### [Assignment]
The reply should consist of one number, which is how many lines in the material below contain "Given".

::::::::

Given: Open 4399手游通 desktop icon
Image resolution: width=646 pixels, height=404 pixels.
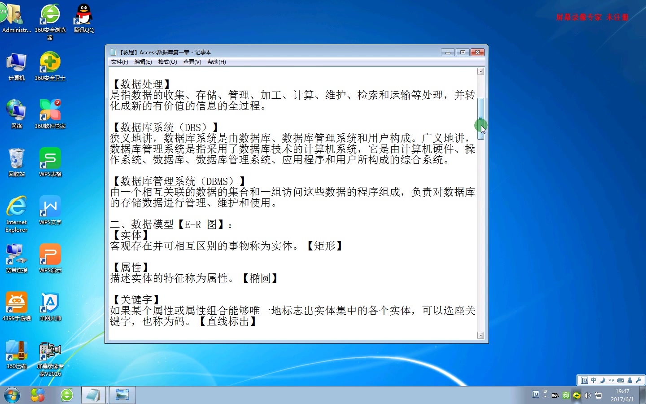Looking at the screenshot, I should 17,302.
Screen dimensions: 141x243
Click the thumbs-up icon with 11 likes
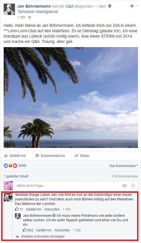[x=17, y=209]
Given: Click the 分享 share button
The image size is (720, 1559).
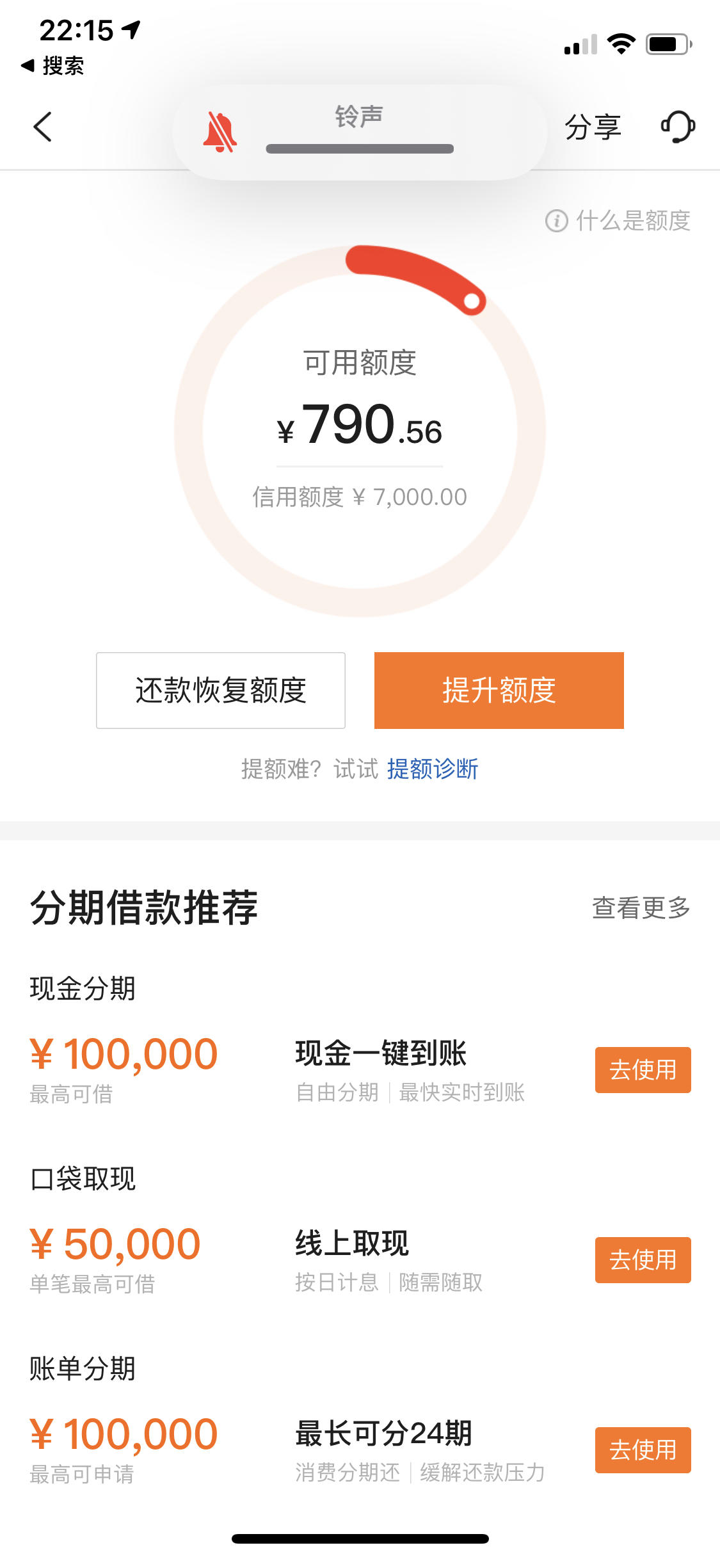Looking at the screenshot, I should coord(593,126).

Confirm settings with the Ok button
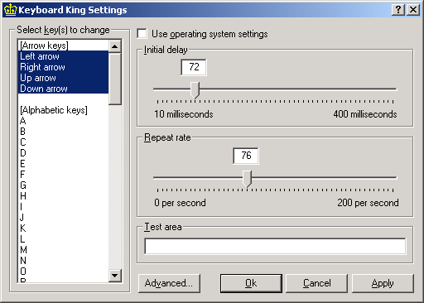click(251, 283)
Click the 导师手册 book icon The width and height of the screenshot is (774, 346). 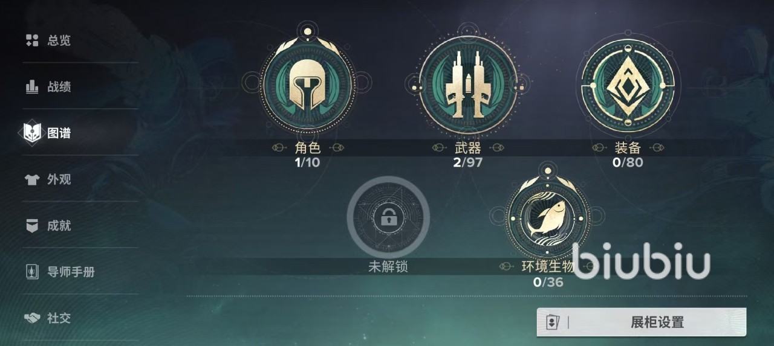(x=31, y=272)
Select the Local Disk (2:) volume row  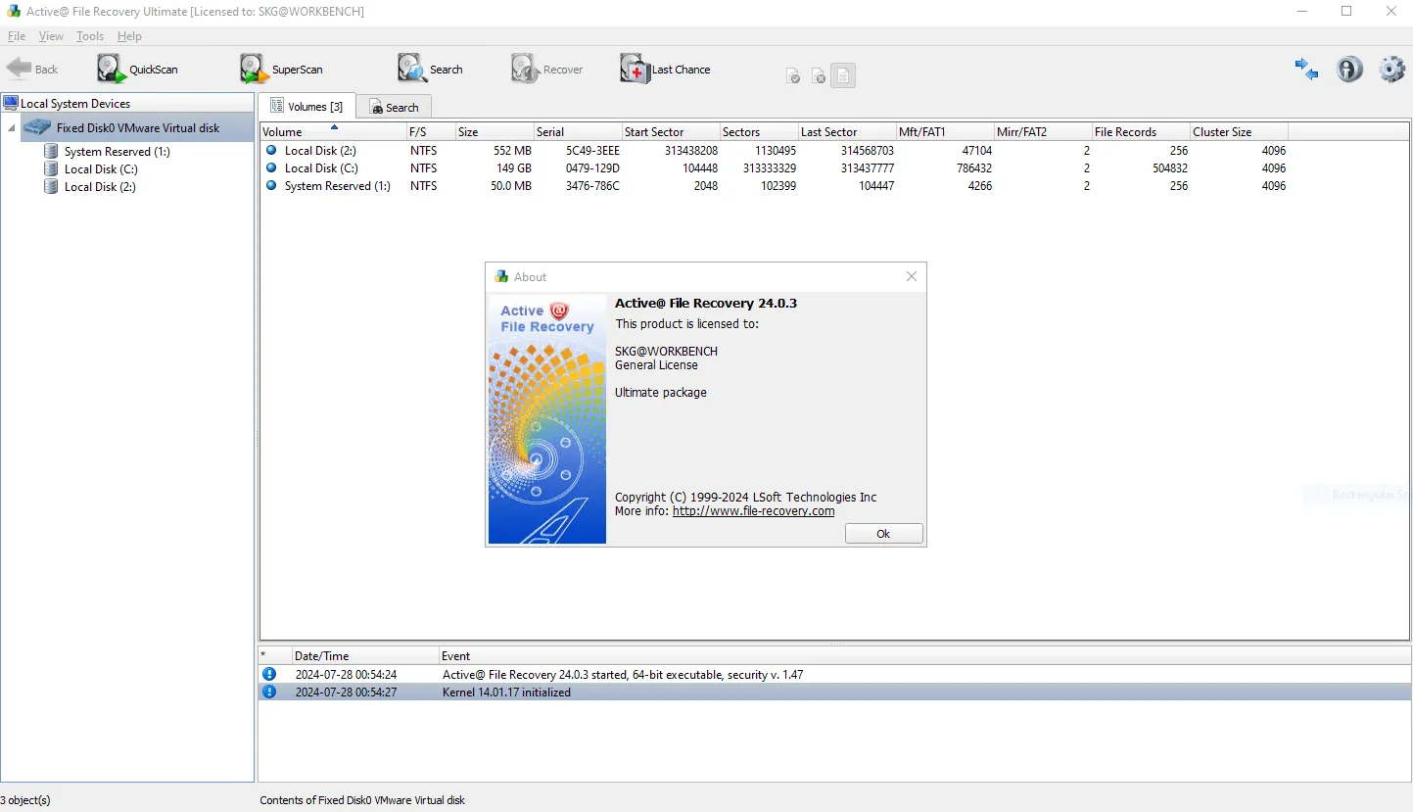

::::::::

### [Finished task]
2